Heureuse initiative que celle du bar à vins (et à chansons !) Au Limonaire et de La Compagnie Parler Debout, qui avec « On n’est pas des vedettes », donnent leur chance pour la 5ème année - et ce jusqu’au 19 septembre -, à des artistes quasi-inconnus, qui se verront peut-être programmés le même soir que Thiéfaine ou les Têtes Raides. Pour ce deuxième jour de festival, le bar parisien situé Cité Bergère, tout près de feu Le Palace, accueillait la jeune mais expérimentée Anaïs, l’amoureux du vin Gérard Pierron et un autre « quinqua » de la chanson francophone, Bernard Joyet.

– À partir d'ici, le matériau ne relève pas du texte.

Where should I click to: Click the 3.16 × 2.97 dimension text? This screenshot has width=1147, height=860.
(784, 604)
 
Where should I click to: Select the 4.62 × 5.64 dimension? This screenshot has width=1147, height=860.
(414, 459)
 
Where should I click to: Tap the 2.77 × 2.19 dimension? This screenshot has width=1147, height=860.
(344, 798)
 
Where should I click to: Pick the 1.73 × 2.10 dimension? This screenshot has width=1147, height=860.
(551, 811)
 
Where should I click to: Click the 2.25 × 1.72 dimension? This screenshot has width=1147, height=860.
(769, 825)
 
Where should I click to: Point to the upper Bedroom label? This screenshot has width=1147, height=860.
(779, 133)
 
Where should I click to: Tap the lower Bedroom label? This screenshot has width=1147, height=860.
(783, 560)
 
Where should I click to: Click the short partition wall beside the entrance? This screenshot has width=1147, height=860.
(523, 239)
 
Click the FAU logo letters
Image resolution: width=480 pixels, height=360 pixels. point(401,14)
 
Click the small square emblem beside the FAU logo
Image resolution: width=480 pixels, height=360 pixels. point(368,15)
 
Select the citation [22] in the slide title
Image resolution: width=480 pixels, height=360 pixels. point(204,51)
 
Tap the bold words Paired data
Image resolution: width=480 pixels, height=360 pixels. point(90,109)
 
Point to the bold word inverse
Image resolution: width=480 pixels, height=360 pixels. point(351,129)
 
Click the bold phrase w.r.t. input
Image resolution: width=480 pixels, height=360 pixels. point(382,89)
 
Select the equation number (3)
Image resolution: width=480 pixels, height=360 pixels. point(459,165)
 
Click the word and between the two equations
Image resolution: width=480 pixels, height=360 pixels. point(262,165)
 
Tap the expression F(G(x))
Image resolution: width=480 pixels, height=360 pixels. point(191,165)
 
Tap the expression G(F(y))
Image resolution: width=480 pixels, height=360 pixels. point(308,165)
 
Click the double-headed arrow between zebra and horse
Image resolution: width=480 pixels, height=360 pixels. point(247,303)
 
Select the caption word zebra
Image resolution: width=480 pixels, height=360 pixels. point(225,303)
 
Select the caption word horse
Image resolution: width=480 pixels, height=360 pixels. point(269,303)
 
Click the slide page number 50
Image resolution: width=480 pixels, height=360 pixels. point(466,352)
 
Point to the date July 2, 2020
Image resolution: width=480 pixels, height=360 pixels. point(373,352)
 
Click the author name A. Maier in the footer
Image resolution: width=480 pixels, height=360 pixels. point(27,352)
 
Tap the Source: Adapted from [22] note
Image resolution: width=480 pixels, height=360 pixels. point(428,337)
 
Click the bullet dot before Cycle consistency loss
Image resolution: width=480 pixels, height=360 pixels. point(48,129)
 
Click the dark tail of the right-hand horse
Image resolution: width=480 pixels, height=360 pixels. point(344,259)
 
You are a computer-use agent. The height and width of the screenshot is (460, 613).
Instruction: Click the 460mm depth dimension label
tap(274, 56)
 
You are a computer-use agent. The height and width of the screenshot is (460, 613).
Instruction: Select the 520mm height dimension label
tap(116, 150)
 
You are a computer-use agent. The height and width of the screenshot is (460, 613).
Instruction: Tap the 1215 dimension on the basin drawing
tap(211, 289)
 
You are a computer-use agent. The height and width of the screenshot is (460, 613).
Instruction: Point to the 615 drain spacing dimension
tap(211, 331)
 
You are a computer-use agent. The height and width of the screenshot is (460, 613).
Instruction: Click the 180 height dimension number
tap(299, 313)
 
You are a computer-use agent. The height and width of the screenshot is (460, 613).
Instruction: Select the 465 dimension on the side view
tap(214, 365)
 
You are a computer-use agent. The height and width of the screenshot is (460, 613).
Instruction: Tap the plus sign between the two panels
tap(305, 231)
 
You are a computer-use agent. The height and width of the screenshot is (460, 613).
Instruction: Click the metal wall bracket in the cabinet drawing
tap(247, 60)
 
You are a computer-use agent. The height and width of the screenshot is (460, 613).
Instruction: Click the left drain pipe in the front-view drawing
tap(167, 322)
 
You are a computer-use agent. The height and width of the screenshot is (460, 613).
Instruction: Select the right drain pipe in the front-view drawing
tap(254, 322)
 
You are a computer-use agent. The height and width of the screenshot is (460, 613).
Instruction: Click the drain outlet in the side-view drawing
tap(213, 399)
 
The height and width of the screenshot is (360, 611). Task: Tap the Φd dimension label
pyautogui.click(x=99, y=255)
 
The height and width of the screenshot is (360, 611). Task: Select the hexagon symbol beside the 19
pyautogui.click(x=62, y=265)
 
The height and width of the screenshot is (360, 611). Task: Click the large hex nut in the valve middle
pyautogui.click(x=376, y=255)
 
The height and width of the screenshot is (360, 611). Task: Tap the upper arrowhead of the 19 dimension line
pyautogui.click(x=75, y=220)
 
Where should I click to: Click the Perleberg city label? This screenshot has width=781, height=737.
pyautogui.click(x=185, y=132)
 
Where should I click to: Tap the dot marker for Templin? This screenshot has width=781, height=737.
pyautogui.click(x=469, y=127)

Commençons par l’impertinente Anaïs et son Cheap Show. Le moins que l’on puisse dire est que son show est effectivement sans chichis (ou presque !), et dénué de tout progrès technologique. Si, un seul (et de taille) : le sampler, qu’elle manie allègrement avec le pied, saisissant ici ou là sa voix, tel un Rahzel. Différents sons, bruitages ou mélodies qu’elle réincorpore dans ses compositions sous forme de boucles. Un travail précis et original qui fait d’elle la Peaches de la chanson française ! La grâce en plus… Car si la canadienne a indéniablement du chien, Anaïs Croze a quelque chose de félin, tantôt griffeuse, tantôt câline. Ses textes inspirés, en phase avec son époque (quelle époque !), prennent toute leur dimension sur scène, et l’on prend plaisir à la voir s’égosiller quand elle parle de la naissance d’un enfant (La plus belle chose au monde). Si elle ouvre son spectacle sur une parodie hilarante de Linda Lemay (Même si la vie c’pas du foie gras), ce ne qu’est pour masquer un trac qu’elle seule ne perçoit. Vu du bar du Limonaire, en effet, Anaïs semble tellement à l’aise derrière son micro, les doigts sur sa guitare, qu’on se demande pourquoi elle ne connaît déjà pas le succès. Elle a bien essayé, pourtant, avec Opossum, mais des tensions internes ont semble-t-il eu raison de la destinée du groupe, malgré un passage au Printemps de Bourges. Qu'importe, l’aixoise d’origine alsacienne vole aujourd’hui de ses propres ailes, et, visiblement, cela lui réussit ! Même si parfois, La vie est dure… Alors, c’est peut-être pour passer le temps, qu’ Elle sort qu’avec des blacks. Enfin, sa copine… Parce qu’ils sont peut-être les mieux à même de la comprendre, elle qui commence son mini-album par une magnifique chanson sur l’infidélité (Christina), dénonçant ainsi, non sans humour, le principal défaut des hommes. Qui viendraient de Mars, dit-on… Mais avec des si, dit-elle, « on mettrait Paris en bouteille, on ferait parler les abeilles » (Rap collectif).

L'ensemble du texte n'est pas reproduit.